# Task directions
Reproduce the text of the entries below verbatim, line for line, omitting the pictures.

# Data shown
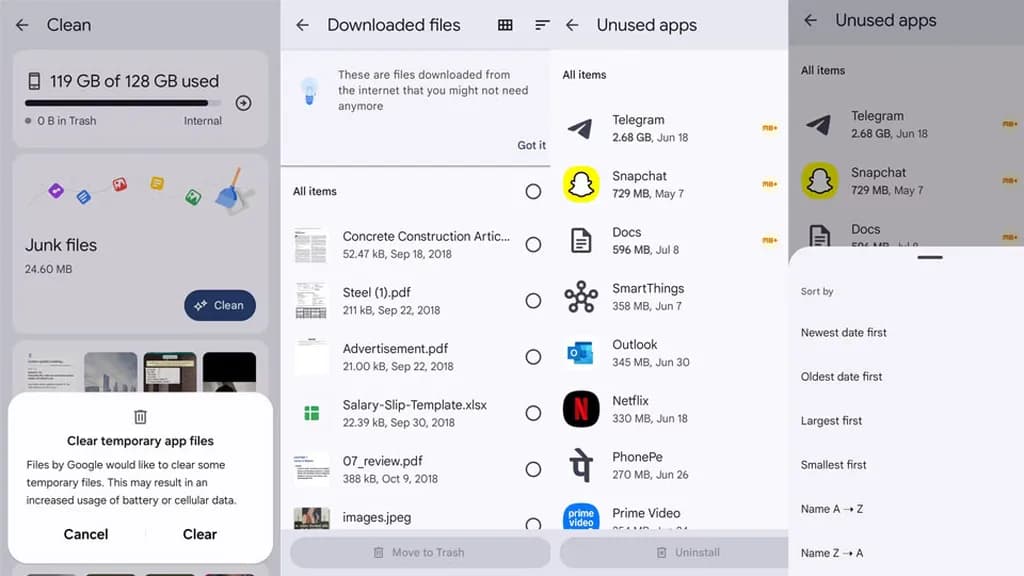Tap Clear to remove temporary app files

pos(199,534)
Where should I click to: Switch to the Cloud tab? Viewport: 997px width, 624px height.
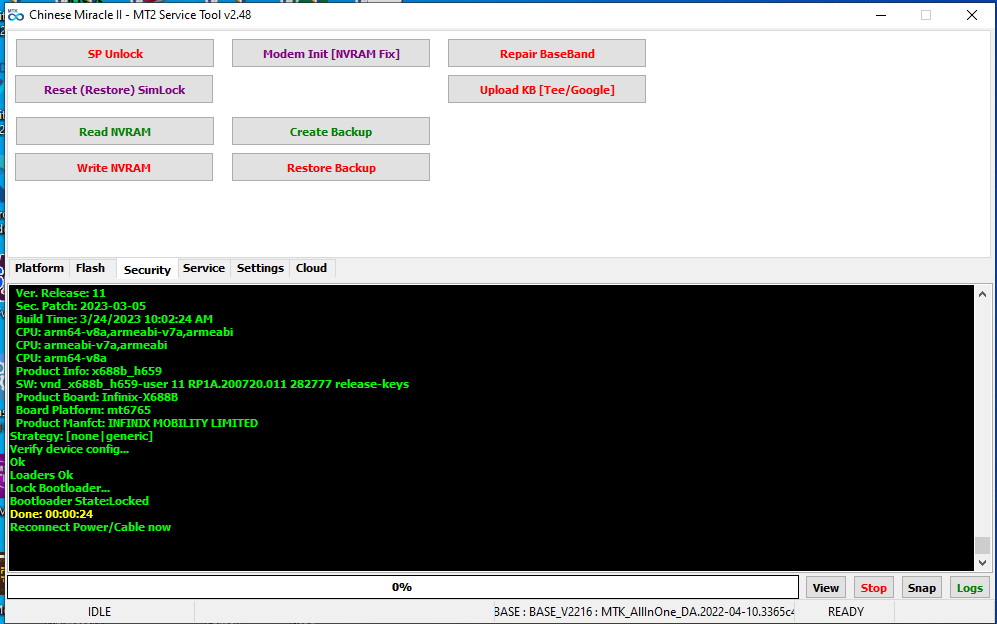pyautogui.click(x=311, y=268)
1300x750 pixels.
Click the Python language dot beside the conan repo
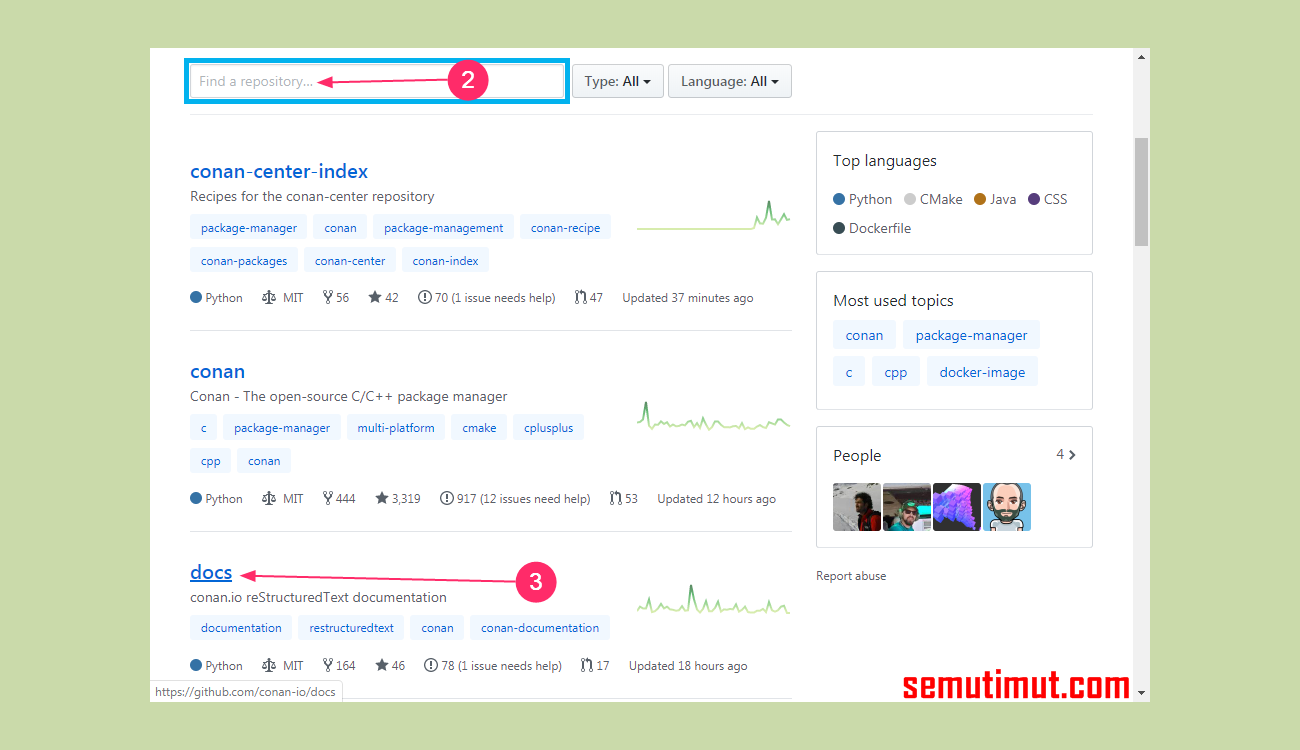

# The reply
Tap Clear to remove temporary app files

pos(199,534)
Where should I click to: Switch to the Cloud tab? Viewport: 997px width, 624px height.
pyautogui.click(x=311, y=268)
1300x750 pixels.
Click the Python language dot beside the conan repo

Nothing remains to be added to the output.